#### Set problem:
Can you rewrite every line of these records as a numbered list, leaving out any blank lines?

#### Target pointing data:
______________________________
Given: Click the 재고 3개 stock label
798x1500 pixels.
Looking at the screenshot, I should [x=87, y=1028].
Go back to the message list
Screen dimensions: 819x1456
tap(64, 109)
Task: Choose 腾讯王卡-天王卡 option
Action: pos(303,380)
______________________________
#### Solution for this problem:
1. Given: Click the 재고 3개 stock label
2. 798x1500 pixels.
3. Looking at the screenshot, I should [x=87, y=1028].
4. Go back to the message list
5. Screen dimensions: 819x1456
6. tap(64, 109)
7. Task: Choose 腾讯王卡-天王卡 option
8. Action: pos(303,380)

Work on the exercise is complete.